EXERCISE DIRECTIONS
Only the lines from the one with "Click the LET'S TALK button on right page" through the final line below belong in the answer, copied exactly and without pictures.

ENTRIES SHOWN
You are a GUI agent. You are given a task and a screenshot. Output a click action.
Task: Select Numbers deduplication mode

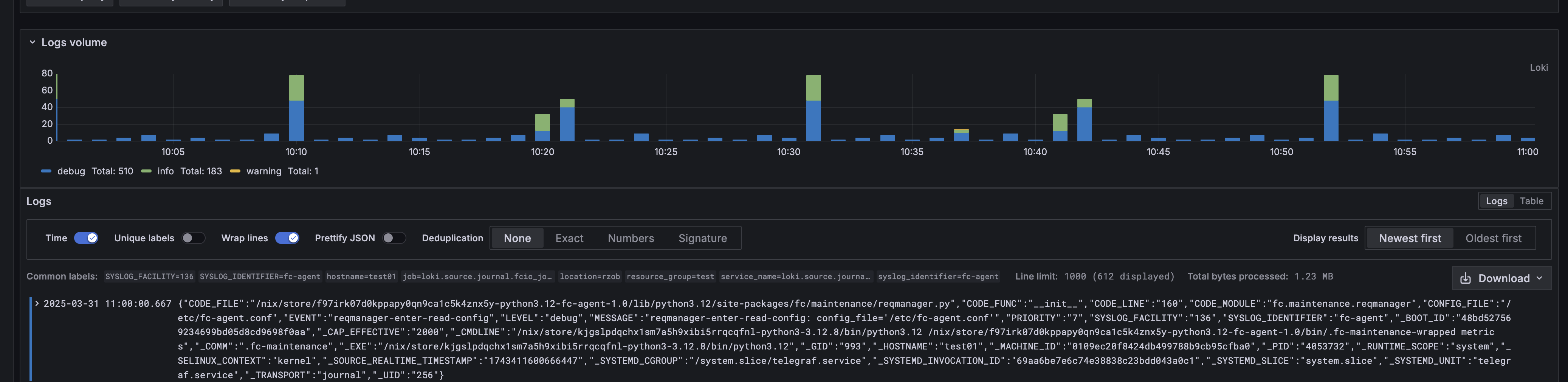630,238
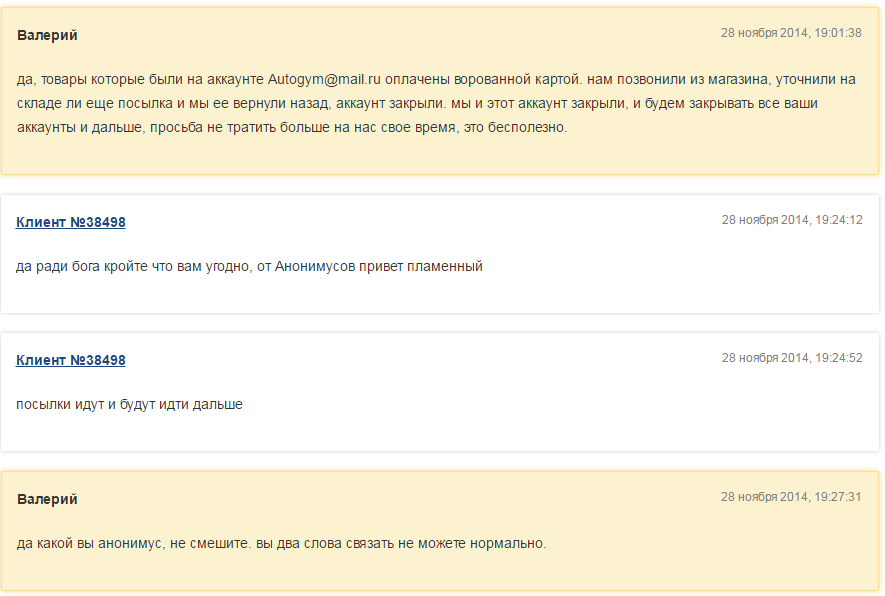Select the first yellow message from Валерий
The height and width of the screenshot is (596, 885).
(x=440, y=90)
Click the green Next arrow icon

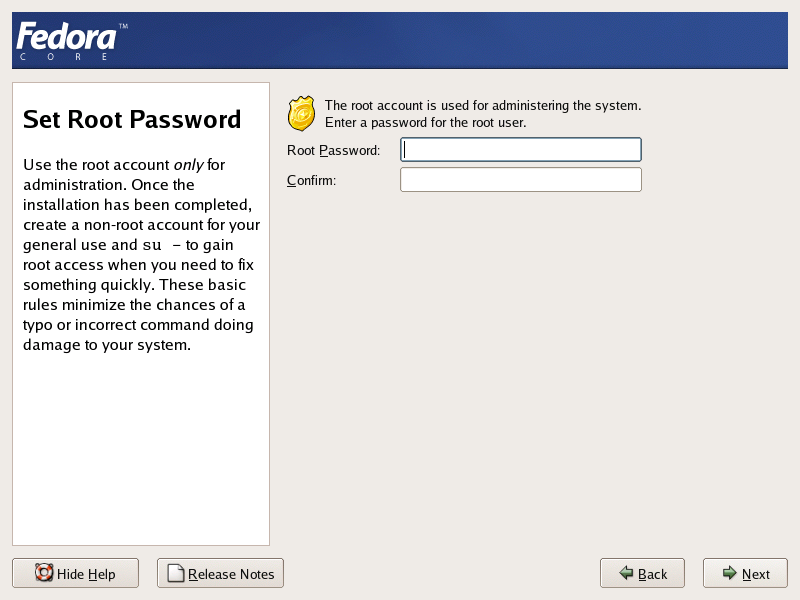(729, 573)
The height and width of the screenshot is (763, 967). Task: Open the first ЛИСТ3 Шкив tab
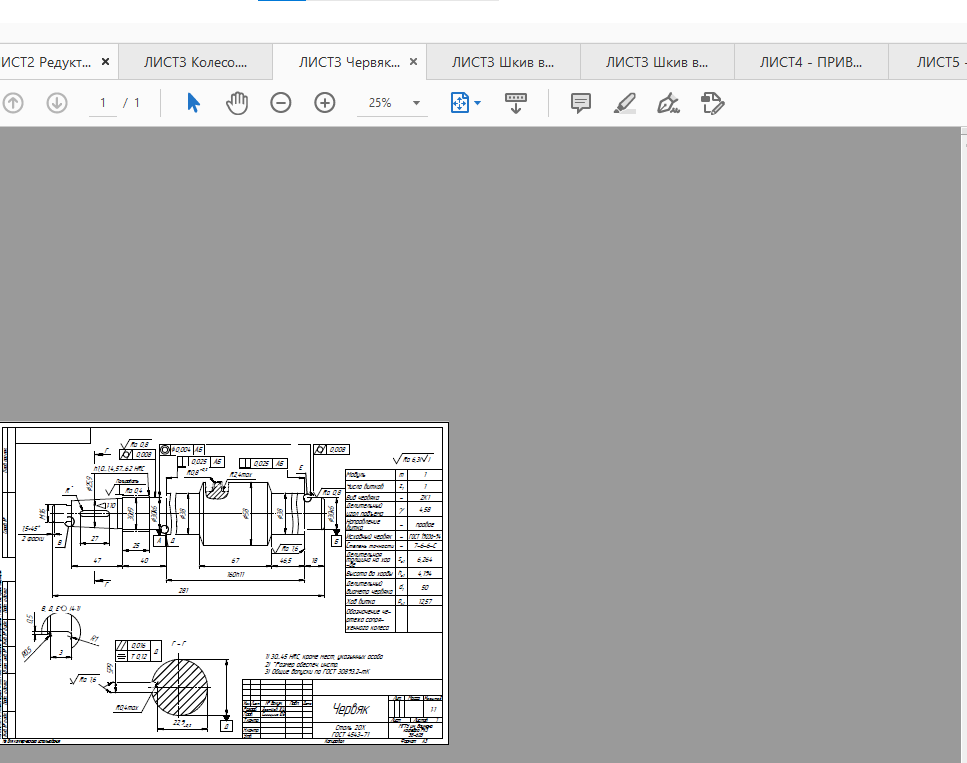tap(503, 62)
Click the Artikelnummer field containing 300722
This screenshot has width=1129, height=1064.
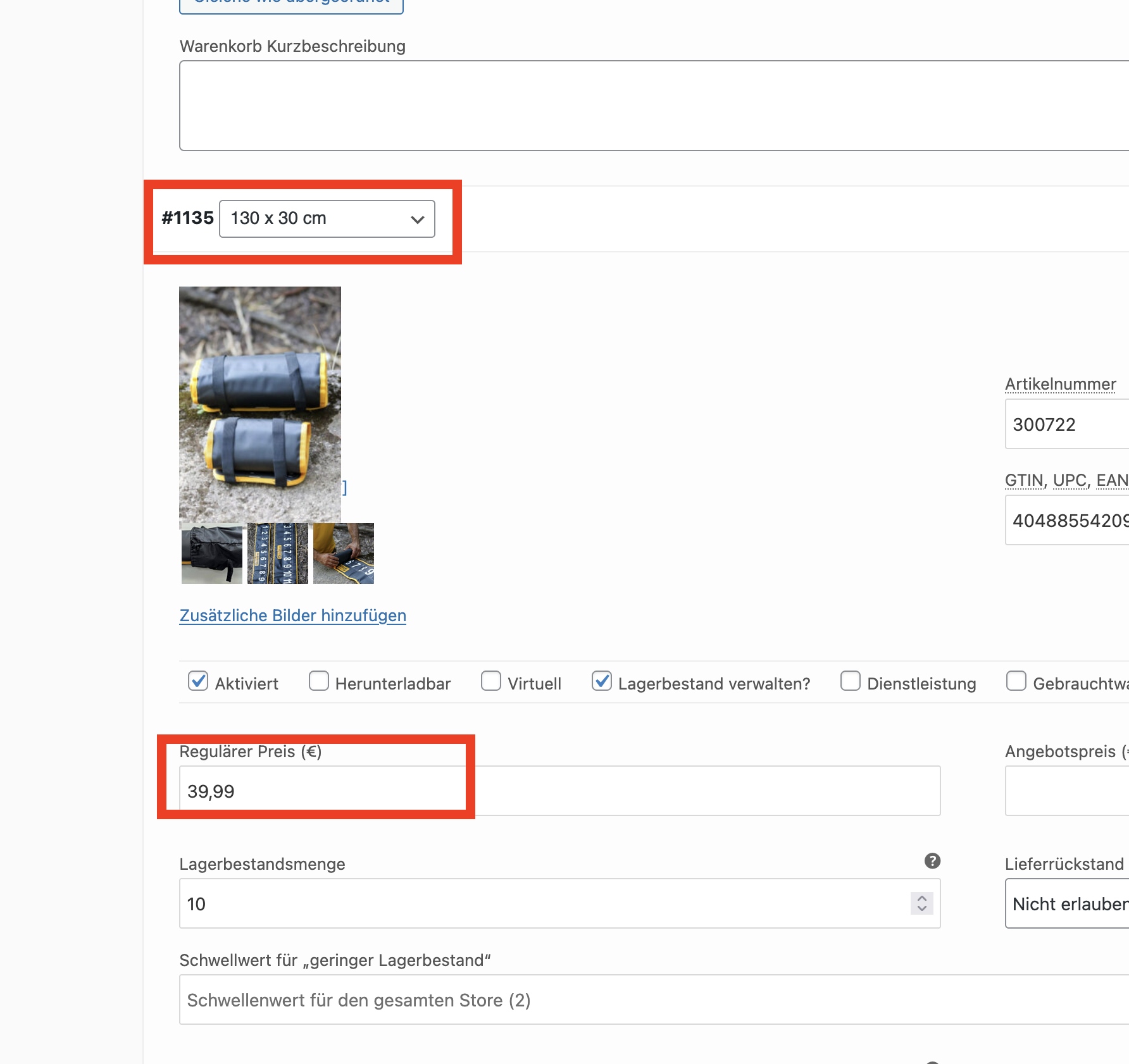coord(1067,424)
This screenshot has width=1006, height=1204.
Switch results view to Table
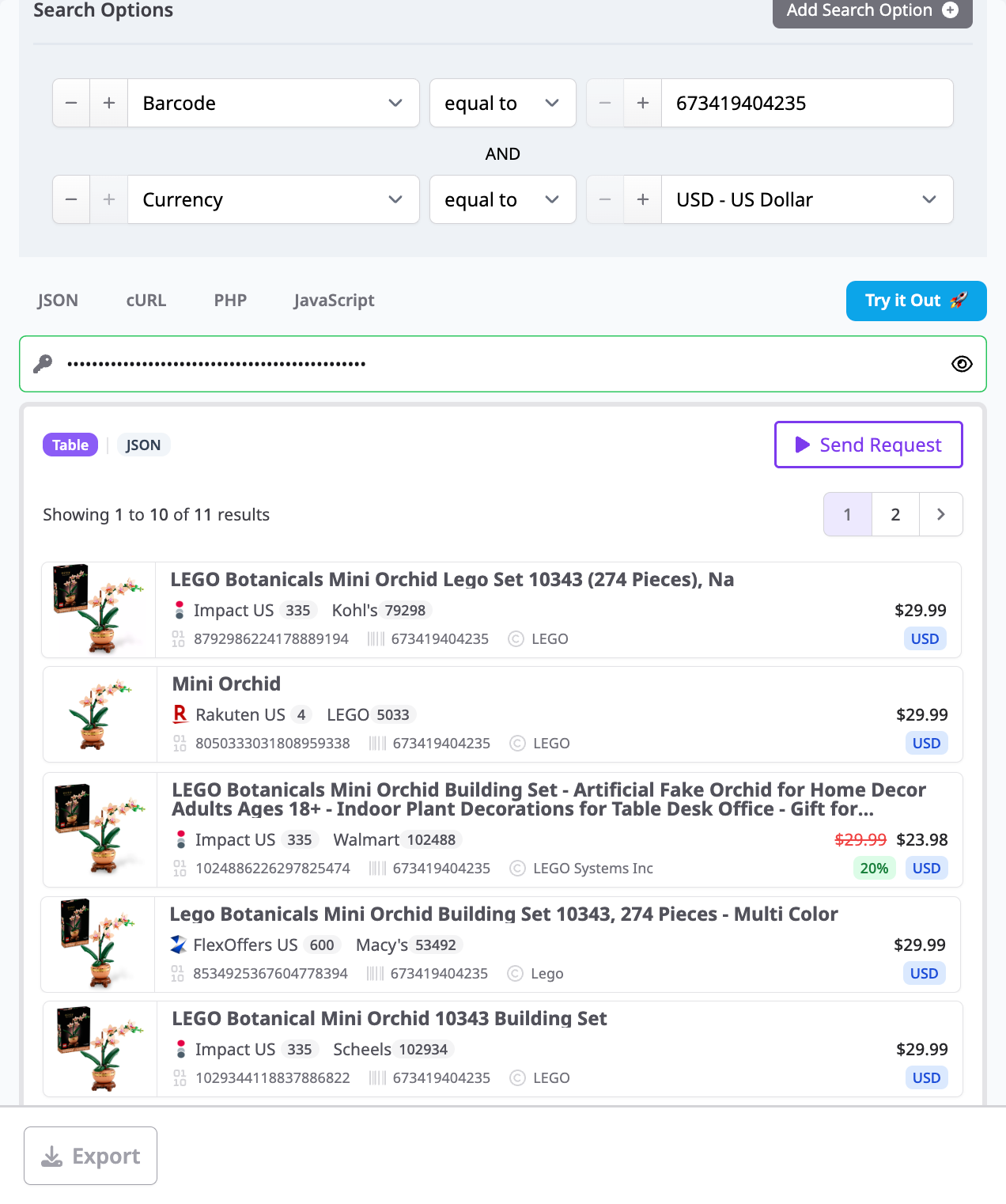[70, 445]
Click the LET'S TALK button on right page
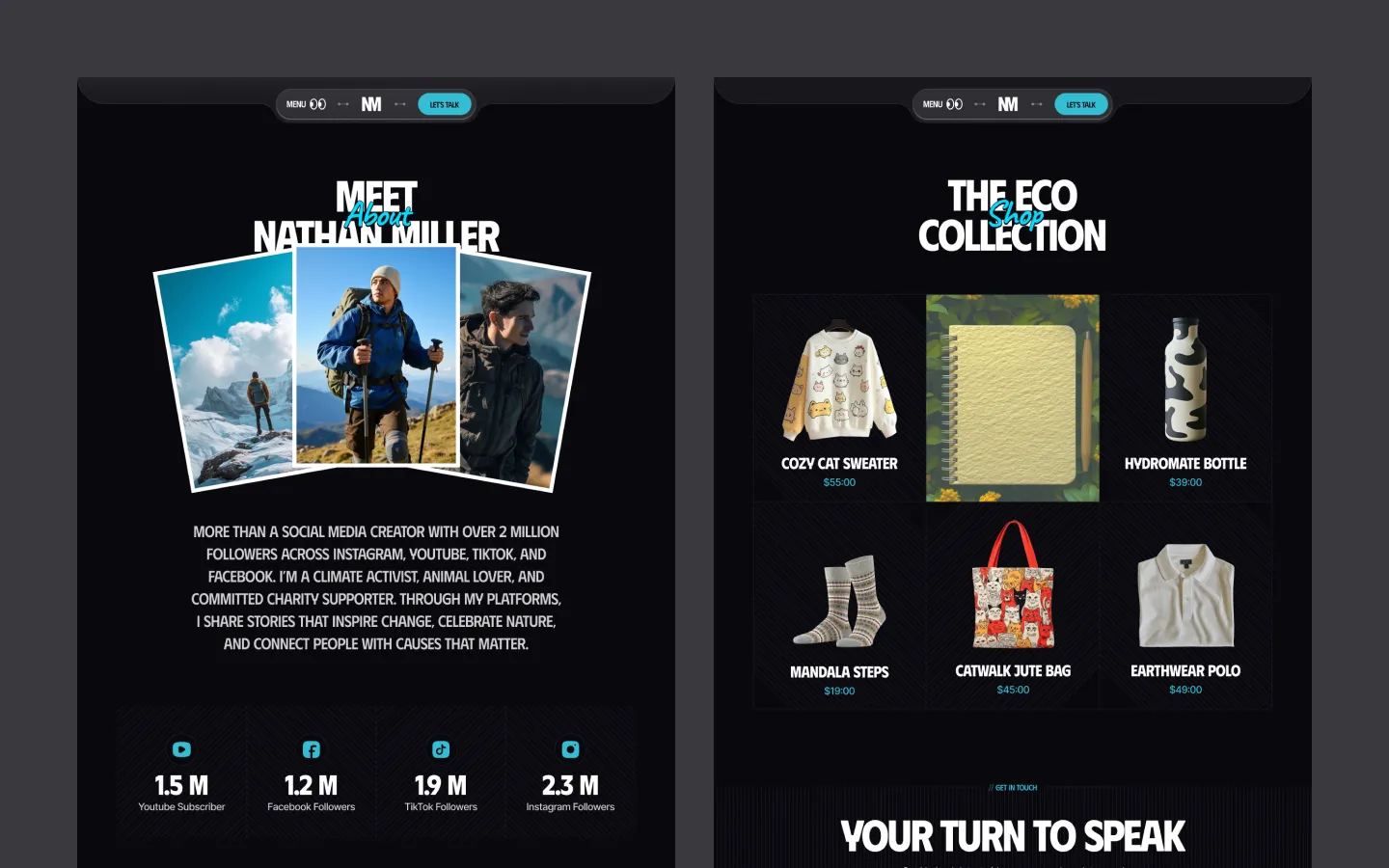The image size is (1389, 868). click(x=1081, y=104)
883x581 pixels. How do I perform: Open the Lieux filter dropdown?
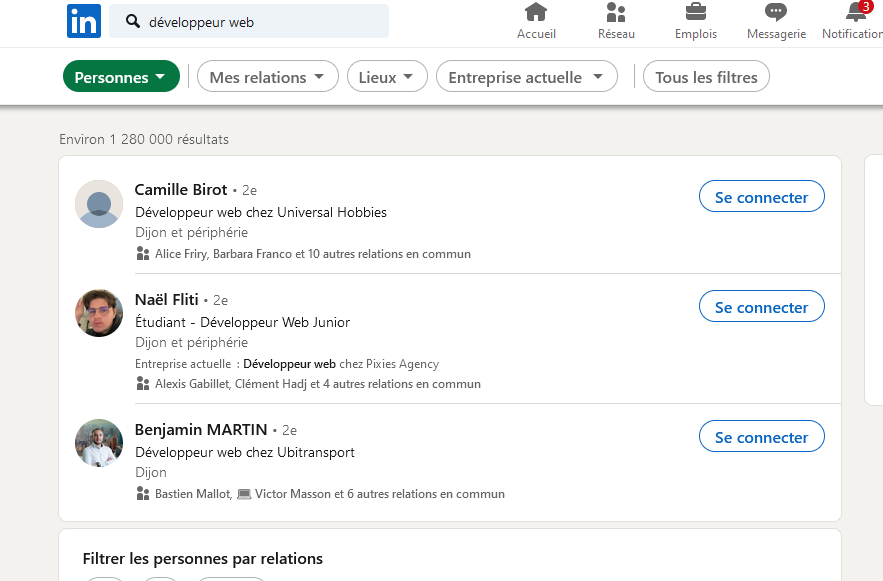pyautogui.click(x=387, y=77)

YOUR SOLUTION
Click the LET'S TALK button on right page
The image size is (1389, 868). click(x=1081, y=104)
883x581 pixels. How do I perform: Open the Lieux filter dropdown?
pyautogui.click(x=387, y=77)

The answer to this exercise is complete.